Committee Approves Measure That Defies Bush genre: Just Jihad & Polispeak & Six Degrees of Speculation
In a growing rift between the Bush administration and Republican Senators, the Armed Services Committee voted to approve an alternative measure for the handling of terrorism detainees...a measure the President says is unacceptable and one he will oppose. The President went to the Hill earlier this morning in an effort to gain support for the bill that he prefers and that seeks to redefine some provisions contained in the Geneva Conventions. The Associated Press provides the full details here.
Republican Sen. John Warner of Virginia, normally a Bush supporter, pushed the measure through his Armed Services Committee by a 15-9 vote, with Warner and three other GOP lawmakers joining Democrats. The vote set the stage for a showdown on the Senate floor as early as next week.
The president's measure would go further than the Senate package in allowing classified evidence to be withheld from defendants in terror trials, using coerced testimony and protecting U.S. interrogators against prosecution for using methods that violate the Geneva Conventions.
The internal GOP struggle intensified along other fronts, too, as Colin Powell, Bush's first secretary of state, declared his opposition to the president's plan.
"The world is beginning to doubt the moral basis of our fight against terrorism," Powell, a retired general who is also a former chairman of the Joint Chiefs of Staff, wrote in a letter.

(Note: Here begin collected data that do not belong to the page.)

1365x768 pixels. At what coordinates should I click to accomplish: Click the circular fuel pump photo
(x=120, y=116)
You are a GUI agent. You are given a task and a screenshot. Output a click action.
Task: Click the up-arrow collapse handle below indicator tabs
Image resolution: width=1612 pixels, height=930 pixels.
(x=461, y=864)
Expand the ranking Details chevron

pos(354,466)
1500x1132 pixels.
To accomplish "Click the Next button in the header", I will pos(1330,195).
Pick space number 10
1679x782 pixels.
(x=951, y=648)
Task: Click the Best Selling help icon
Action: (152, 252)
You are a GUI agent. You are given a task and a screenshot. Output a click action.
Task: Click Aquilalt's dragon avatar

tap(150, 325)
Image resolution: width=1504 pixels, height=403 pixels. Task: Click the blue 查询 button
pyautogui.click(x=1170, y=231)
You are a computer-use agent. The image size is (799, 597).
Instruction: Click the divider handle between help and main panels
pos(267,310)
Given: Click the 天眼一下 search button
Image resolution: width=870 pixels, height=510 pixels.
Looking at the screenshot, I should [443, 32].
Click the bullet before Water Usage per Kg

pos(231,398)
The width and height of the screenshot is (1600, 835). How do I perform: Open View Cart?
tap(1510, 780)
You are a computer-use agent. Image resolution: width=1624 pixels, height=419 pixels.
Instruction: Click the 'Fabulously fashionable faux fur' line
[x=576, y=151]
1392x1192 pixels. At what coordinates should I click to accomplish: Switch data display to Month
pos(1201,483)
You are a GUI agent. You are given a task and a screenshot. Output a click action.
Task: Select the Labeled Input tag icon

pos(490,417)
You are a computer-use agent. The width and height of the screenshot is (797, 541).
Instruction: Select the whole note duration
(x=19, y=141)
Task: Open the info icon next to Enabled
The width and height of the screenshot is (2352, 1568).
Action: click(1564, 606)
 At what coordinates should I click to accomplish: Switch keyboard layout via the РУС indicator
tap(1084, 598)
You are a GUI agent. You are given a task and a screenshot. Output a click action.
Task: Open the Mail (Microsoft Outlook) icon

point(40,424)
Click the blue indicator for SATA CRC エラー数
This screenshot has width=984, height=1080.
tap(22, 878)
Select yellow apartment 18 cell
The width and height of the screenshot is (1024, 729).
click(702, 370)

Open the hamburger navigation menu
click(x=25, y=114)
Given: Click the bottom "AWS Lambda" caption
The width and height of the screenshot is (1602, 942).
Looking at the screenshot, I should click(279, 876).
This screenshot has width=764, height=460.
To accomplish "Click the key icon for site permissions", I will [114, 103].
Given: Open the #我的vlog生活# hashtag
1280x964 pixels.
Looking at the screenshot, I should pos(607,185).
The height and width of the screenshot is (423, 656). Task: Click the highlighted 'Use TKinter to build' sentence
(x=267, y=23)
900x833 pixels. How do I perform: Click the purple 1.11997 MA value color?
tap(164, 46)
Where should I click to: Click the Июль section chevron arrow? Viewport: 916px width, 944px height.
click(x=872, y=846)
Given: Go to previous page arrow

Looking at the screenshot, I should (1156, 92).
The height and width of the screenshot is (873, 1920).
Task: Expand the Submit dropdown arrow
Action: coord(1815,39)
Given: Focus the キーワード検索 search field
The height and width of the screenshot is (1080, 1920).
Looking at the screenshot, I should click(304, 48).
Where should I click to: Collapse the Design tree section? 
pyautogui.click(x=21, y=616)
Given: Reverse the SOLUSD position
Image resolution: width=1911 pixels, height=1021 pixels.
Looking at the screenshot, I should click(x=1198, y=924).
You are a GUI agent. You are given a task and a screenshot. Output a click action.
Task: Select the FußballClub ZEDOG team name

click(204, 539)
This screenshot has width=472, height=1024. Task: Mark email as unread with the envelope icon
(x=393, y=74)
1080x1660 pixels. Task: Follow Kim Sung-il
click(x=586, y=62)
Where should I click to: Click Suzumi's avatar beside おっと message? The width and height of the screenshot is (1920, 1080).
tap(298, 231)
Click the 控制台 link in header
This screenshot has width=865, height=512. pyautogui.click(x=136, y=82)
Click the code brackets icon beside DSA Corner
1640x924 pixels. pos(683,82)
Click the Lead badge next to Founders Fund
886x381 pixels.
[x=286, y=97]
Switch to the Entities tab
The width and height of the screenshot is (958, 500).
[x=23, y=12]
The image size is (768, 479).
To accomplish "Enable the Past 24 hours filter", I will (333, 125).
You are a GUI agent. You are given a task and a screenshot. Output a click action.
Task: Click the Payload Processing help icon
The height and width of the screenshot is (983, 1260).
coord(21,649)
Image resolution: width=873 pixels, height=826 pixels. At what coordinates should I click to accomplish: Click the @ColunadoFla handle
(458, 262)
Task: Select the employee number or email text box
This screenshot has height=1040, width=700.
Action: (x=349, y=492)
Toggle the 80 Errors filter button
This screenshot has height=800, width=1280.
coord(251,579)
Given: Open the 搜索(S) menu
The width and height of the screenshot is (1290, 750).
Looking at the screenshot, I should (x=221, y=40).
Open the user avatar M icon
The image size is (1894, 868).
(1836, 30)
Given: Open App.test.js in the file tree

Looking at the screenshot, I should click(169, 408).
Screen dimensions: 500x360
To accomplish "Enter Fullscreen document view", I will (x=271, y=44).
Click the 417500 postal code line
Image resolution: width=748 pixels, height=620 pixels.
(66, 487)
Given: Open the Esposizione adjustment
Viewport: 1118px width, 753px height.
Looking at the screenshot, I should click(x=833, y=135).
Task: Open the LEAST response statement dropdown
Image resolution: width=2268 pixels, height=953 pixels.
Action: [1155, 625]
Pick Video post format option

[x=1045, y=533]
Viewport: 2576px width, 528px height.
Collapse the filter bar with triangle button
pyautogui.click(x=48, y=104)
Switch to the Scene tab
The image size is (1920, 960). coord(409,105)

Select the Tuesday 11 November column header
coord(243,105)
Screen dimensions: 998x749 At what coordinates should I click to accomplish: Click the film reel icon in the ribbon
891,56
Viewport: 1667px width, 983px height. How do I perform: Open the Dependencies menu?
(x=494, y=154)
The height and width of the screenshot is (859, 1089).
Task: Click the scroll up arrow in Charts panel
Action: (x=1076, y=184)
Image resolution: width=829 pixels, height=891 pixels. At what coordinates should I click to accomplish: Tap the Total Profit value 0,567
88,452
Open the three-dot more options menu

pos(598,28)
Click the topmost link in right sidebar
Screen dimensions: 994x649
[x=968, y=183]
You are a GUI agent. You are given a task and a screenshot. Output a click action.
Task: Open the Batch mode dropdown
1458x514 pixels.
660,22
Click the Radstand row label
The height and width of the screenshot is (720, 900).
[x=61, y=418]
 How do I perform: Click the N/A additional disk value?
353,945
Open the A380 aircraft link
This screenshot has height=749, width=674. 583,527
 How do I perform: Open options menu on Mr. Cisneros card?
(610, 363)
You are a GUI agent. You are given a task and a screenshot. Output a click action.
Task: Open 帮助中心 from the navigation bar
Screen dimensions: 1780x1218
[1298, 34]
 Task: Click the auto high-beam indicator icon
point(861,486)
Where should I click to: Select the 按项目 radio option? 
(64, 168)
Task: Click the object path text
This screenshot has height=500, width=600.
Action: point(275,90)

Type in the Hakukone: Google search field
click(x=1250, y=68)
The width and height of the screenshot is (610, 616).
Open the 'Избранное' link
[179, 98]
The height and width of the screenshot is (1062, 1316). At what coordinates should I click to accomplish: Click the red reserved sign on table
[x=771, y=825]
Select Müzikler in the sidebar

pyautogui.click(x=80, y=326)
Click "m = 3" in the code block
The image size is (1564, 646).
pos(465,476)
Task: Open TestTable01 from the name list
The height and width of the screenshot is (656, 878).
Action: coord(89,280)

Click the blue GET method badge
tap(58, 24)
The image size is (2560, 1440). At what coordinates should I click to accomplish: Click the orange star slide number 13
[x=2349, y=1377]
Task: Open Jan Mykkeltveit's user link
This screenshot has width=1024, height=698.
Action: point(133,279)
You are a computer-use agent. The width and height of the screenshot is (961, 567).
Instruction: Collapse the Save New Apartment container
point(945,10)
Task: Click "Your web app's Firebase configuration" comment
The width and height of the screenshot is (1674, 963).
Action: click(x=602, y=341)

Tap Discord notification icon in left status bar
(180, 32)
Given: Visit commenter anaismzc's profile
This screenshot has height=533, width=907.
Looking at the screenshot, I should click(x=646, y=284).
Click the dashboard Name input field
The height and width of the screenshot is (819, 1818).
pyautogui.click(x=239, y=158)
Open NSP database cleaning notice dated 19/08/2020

White House Press Secretary, Tony Snow, argued in today's briefing that the President's measure simply sought to better define vague terms contained in the relevant Article of the Geneva Conventions. One reporter pointed out that the provisions have been in place since 1947 and asked Snow why it would now be necessary for them to be redefined...unless it was a means to allow detainee treatment that is contrary to the original intent. Snow countered that it was out of added precaution that the administration sought further clarity...a necessity for agents to continue to perform their duties in the gathering intelligence critical to national security.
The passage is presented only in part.